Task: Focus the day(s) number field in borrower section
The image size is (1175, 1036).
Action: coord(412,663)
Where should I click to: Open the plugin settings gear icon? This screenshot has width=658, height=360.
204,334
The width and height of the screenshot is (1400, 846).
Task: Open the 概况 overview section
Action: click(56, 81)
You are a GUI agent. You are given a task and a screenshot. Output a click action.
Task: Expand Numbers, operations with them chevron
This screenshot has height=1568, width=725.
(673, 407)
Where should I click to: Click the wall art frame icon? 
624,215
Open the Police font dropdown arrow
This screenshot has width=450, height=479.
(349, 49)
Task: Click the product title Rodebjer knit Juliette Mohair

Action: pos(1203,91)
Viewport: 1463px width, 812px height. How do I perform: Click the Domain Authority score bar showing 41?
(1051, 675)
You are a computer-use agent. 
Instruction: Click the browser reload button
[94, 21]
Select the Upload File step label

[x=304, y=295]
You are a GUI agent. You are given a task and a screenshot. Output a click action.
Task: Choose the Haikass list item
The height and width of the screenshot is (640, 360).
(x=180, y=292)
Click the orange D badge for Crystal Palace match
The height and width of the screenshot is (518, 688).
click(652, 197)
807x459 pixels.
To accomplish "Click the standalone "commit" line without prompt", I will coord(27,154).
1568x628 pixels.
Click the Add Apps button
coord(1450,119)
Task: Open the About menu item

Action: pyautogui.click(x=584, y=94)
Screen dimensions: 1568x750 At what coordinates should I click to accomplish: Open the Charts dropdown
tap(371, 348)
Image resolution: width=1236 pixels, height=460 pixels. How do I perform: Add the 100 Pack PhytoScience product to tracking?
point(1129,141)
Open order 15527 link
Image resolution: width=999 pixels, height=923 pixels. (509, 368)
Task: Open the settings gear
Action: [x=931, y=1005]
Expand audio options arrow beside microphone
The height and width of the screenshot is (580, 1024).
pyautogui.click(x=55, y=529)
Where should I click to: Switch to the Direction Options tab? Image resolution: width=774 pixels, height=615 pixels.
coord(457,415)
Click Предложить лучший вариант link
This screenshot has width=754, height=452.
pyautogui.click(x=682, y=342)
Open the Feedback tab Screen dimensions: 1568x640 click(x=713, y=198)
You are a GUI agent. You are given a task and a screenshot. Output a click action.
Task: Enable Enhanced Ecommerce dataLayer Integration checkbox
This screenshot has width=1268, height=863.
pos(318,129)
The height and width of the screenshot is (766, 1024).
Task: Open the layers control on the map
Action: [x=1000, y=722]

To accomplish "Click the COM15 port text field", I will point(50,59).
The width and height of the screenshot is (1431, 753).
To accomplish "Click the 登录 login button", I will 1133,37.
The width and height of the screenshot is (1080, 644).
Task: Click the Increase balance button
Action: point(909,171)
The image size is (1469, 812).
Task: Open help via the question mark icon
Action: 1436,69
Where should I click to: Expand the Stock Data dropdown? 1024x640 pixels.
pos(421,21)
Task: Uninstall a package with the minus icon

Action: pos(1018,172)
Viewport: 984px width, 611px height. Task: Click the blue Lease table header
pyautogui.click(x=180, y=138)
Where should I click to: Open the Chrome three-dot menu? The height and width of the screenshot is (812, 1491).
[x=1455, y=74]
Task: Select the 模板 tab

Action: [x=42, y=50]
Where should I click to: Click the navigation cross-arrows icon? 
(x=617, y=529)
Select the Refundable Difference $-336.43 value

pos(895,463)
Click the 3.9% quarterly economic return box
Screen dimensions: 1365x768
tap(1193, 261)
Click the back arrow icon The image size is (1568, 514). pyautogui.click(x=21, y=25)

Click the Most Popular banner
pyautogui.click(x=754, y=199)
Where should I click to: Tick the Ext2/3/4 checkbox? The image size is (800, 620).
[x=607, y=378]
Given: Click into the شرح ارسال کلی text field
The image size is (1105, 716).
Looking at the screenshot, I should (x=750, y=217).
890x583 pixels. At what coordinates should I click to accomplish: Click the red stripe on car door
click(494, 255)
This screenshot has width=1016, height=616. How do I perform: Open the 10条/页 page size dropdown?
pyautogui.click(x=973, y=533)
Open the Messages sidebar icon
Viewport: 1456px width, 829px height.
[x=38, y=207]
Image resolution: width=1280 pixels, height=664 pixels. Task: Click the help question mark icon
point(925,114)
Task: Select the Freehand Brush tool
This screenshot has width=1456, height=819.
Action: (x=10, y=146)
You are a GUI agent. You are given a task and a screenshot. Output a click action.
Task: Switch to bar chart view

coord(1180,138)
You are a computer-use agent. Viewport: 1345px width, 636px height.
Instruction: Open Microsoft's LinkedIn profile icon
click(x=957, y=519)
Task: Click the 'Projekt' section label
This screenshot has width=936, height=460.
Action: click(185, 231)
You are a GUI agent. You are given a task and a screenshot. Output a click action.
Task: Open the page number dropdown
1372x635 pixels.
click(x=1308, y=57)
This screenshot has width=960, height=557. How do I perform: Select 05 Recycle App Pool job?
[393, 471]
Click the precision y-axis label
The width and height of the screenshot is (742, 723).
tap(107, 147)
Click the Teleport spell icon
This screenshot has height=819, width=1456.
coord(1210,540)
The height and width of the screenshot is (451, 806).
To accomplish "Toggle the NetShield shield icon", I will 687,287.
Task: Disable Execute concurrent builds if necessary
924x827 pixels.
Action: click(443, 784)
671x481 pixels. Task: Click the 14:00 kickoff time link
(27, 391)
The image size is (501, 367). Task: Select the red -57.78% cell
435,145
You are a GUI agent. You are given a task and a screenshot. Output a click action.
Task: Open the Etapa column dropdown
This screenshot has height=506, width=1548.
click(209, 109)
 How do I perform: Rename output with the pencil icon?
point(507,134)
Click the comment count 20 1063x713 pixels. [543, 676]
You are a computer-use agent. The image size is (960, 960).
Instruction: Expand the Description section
________________________________________
BRIEF:
The answer must be an exact copy of every entry.

SOLUTION FOR THIS EXERCISE:
Task: Focus the day(s) number field in borrower section
The image size is (1175, 1036).
Action: coord(412,663)
Where should I click to: Open the plugin settings gear icon? This screenshot has width=658, height=360.
204,334
The width and height of the screenshot is (1400, 846).
Task: Open the 概况 overview section
Action: click(56, 81)
You are a GUI agent. You are given a task and a screenshot. Output a click action.
Task: Expand Numbers, operations with them chevron
This screenshot has height=1568, width=725.
(673, 407)
Where should I click to: Click the wall art frame icon? 
624,215
Open the Police font dropdown arrow
This screenshot has width=450, height=479.
(349, 49)
Task: Click the product title Rodebjer knit Juliette Mohair

Action: pos(1203,91)
Viewport: 1463px width, 812px height. How do I perform: Click the Domain Authority score bar showing 41?
(1051, 675)
You are a computer-use agent. 
Instruction: Click the browser reload button
[94, 21]
Select the Upload File step label

[x=304, y=295]
You are a GUI agent. You are given a task and a screenshot. Output a click action.
Task: Choose the Haikass list item
The height and width of the screenshot is (640, 360).
(x=180, y=292)
Click the orange D badge for Crystal Palace match
The height and width of the screenshot is (518, 688).
click(652, 197)
807x459 pixels.
To accomplish "Click the standalone "commit" line without prompt", I will coord(27,154).
1568x628 pixels.
Click the Add Apps button
coord(1450,119)
Task: Open the About menu item

Action: pyautogui.click(x=584, y=94)
Screen dimensions: 1568x750 At what coordinates should I click to accomplish: Open the Charts dropdown
tap(371, 348)
Image resolution: width=1236 pixels, height=460 pixels. How do I perform: Add the 100 Pack PhytoScience product to tracking?
point(1129,141)
Open order 15527 link
Image resolution: width=999 pixels, height=923 pixels. (509, 368)
Task: Open the settings gear
Action: [x=931, y=1005]
Expand audio options arrow beside microphone
The height and width of the screenshot is (580, 1024).
pyautogui.click(x=55, y=529)
Where should I click to: Switch to the Direction Options tab? Image resolution: width=774 pixels, height=615 pixels.
coord(457,415)
Click Предложить лучший вариант link
This screenshot has width=754, height=452.
pyautogui.click(x=682, y=342)
Open the Feedback tab Screen dimensions: 1568x640 click(x=713, y=198)
You are a GUI agent. You are given a task and a screenshot. Output a click action.
Task: Enable Enhanced Ecommerce dataLayer Integration checkbox
This screenshot has width=1268, height=863.
pos(318,129)
The height and width of the screenshot is (766, 1024).
Task: Open the layers control on the map
Action: [x=1000, y=722]

To accomplish "Click the COM15 port text field", I will point(50,59).
The width and height of the screenshot is (1431, 753).
To accomplish "Click the 登录 login button", I will 1133,37.
The width and height of the screenshot is (1080, 644).
Task: Click the Increase balance button
Action: point(909,171)
The image size is (1469, 812).
Task: Open help via the question mark icon
Action: 1436,69
Where should I click to: Expand the Stock Data dropdown? 1024x640 pixels.
pos(421,21)
Task: Uninstall a package with the minus icon

Action: pos(1018,172)
Viewport: 984px width, 611px height. Task: Click the blue Lease table header
pyautogui.click(x=180, y=138)
Where should I click to: Open the Chrome three-dot menu? The height and width of the screenshot is (812, 1491).
[x=1455, y=74]
Task: Select the 模板 tab

Action: [x=42, y=50]
Where should I click to: Click the navigation cross-arrows icon? 
(x=617, y=529)
Select the Refundable Difference $-336.43 value

pos(895,463)
Click the 3.9% quarterly economic return box
Screen dimensions: 1365x768
tap(1193, 261)
Click the back arrow icon The image size is (1568, 514). pyautogui.click(x=21, y=25)

Click the Most Popular banner
pyautogui.click(x=754, y=199)
Where should I click to: Tick the Ext2/3/4 checkbox? The image size is (800, 620).
[x=607, y=378]
Given: Click into the شرح ارسال کلی text field
The image size is (1105, 716).
Looking at the screenshot, I should (x=750, y=217).
890x583 pixels. At what coordinates should I click to accomplish: Click the red stripe on car door
click(494, 255)
This screenshot has width=1016, height=616. How do I perform: Open the 10条/页 page size dropdown?
pyautogui.click(x=973, y=533)
Open the Messages sidebar icon
Viewport: 1456px width, 829px height.
[x=38, y=207]
Image resolution: width=1280 pixels, height=664 pixels. Task: Click the help question mark icon
point(925,114)
Task: Select the Freehand Brush tool
This screenshot has width=1456, height=819.
Action: (x=10, y=146)
You are a GUI agent. You are given a task and a screenshot. Output a click action.
Task: Switch to bar chart view

coord(1180,138)
You are a computer-use agent. Viewport: 1345px width, 636px height.
Instruction: Open Microsoft's LinkedIn profile icon
click(x=957, y=519)
Task: Click the 'Projekt' section label
This screenshot has width=936, height=460.
Action: click(185, 231)
You are a GUI agent. You are given a task and a screenshot. Output a click action.
Task: Open the page number dropdown
1372x635 pixels.
click(x=1308, y=57)
This screenshot has width=960, height=557. How do I perform: Select 05 Recycle App Pool job?
[393, 471]
Click the precision y-axis label
The width and height of the screenshot is (742, 723).
tap(107, 147)
Click the Teleport spell icon
This screenshot has height=819, width=1456.
coord(1210,540)
The height and width of the screenshot is (451, 806).
To accomplish "Toggle the NetShield shield icon", I will 687,287.
Task: Disable Execute concurrent builds if necessary
924x827 pixels.
Action: click(443, 784)
671x481 pixels. Task: Click the 14:00 kickoff time link
(27, 391)
The image size is (501, 367). Task: Select the red -57.78% cell
435,145
You are a GUI agent. You are given a task and a screenshot. Output a click action.
Task: Open the Etapa column dropdown
This screenshot has height=506, width=1548.
click(209, 109)
 How do I perform: Rename output with the pencil icon?
point(507,134)
Click the comment count 20 1063x713 pixels. [543, 676]
You are a computer-use agent. The image size is (960, 960).
Instruction: Expand the Description section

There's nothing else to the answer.